EXERCISE AIM:
Should pictures appear among the records, leave them out, and copy exactly only the lines from the first through the one with "[Next product] (133, 217)", inclusive.

SUPPLIED MATERIAL:
-------
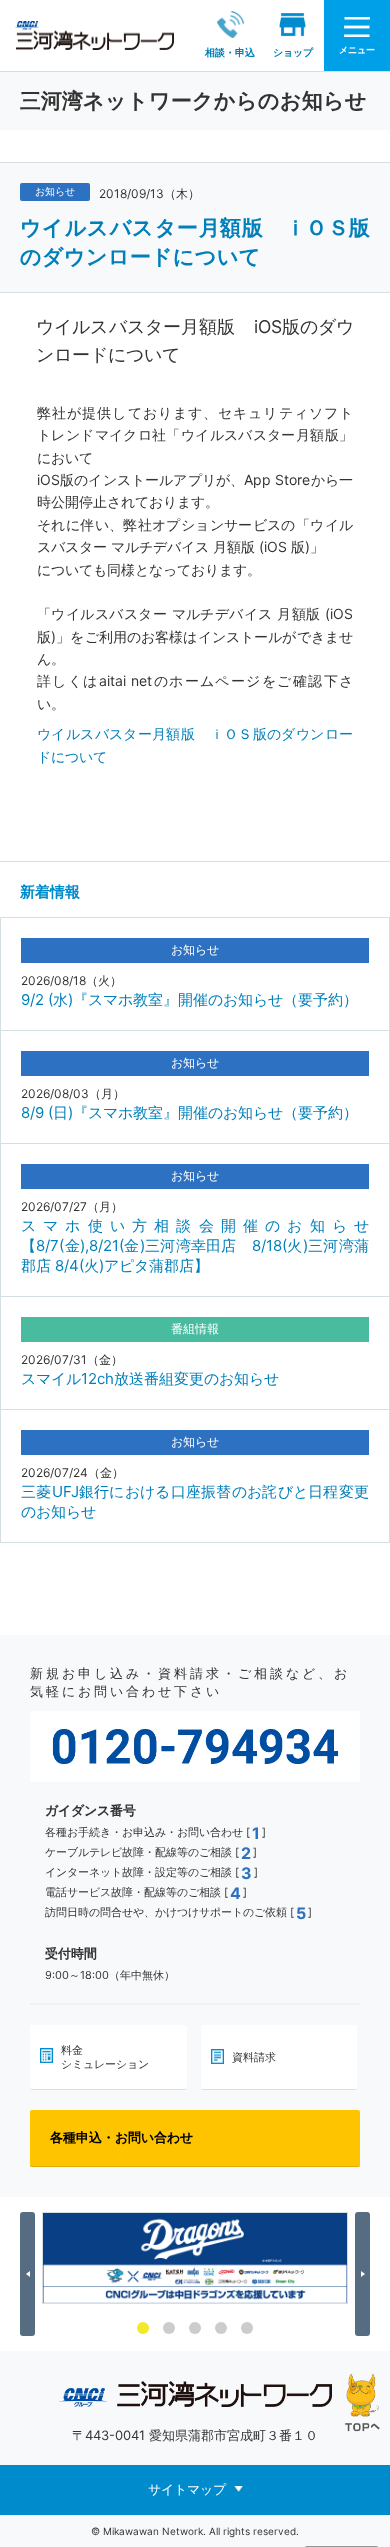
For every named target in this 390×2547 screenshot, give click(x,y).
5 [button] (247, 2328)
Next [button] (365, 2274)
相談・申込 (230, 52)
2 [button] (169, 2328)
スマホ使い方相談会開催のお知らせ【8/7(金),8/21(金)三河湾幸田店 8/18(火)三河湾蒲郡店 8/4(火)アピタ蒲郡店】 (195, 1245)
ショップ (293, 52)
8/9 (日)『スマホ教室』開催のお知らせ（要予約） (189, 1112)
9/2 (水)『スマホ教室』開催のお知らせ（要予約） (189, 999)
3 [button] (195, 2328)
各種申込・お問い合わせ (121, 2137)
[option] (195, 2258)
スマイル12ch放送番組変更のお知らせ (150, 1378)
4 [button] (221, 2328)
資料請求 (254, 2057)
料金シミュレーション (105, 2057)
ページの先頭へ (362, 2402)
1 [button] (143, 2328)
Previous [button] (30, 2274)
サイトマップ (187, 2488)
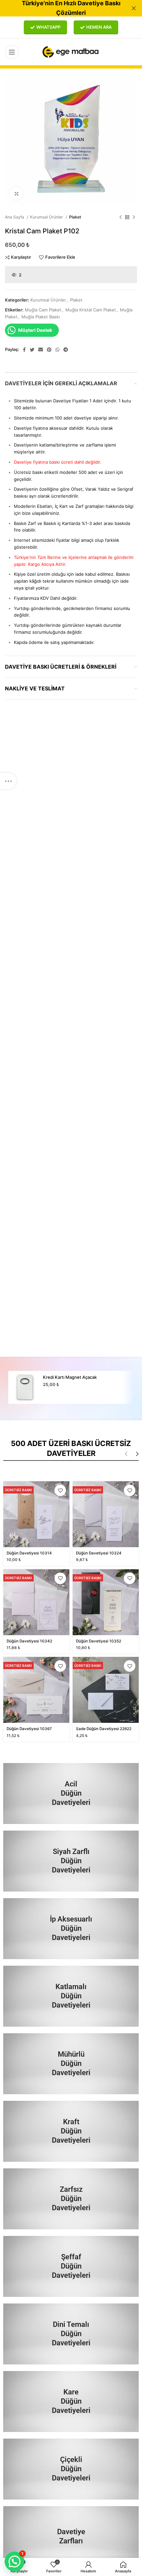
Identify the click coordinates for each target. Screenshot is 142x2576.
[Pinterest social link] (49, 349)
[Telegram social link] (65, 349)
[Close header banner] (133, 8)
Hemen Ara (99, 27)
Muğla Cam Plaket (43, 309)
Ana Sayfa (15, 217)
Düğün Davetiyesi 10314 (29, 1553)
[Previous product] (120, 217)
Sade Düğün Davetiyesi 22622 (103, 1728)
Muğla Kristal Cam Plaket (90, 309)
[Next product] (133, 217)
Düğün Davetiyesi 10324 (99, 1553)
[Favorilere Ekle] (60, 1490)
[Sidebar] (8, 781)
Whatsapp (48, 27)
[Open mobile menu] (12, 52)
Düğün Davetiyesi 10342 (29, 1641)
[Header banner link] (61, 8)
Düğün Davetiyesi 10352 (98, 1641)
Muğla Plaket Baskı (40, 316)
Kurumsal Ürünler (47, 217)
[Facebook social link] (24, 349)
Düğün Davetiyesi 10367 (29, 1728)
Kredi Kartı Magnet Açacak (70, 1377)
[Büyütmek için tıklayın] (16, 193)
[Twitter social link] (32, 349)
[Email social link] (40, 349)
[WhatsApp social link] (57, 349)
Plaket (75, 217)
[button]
-------
RESULT:
For every named target in this 390×2547 screenshot, give click(x,y).
5 [button] (247, 2328)
Next [button] (365, 2274)
相談・申込 (230, 52)
2 [button] (169, 2328)
スマホ使い方相談会開催のお知らせ【8/7(金),8/21(金)三河湾幸田店 8/18(火)三河湾蒲郡店 8/4(火)アピタ蒲郡店】 (195, 1245)
ショップ (293, 52)
8/9 (日)『スマホ教室』開催のお知らせ（要予約） (189, 1112)
9/2 (水)『スマホ教室』開催のお知らせ（要予約） (189, 999)
3 [button] (195, 2328)
各種申込・お問い合わせ (121, 2137)
[option] (195, 2258)
スマイル12ch放送番組変更のお知らせ (150, 1378)
4 [button] (221, 2328)
資料請求 (254, 2057)
料金シミュレーション (105, 2057)
ページの先頭へ (362, 2402)
1 [button] (143, 2328)
Previous [button] (30, 2274)
サイトマップ (187, 2488)
Identify the click coordinates for each target. Screenshot is 142x2576.
[Pinterest social link] (49, 349)
[Telegram social link] (65, 349)
[Close header banner] (133, 8)
Hemen Ara (99, 27)
Muğla Cam Plaket (43, 309)
Ana Sayfa (15, 217)
Düğün Davetiyesi 10314 (29, 1553)
[Previous product] (120, 217)
Sade Düğün Davetiyesi 22622 (103, 1728)
Muğla Kristal Cam Plaket (90, 309)
[Next product] (133, 217)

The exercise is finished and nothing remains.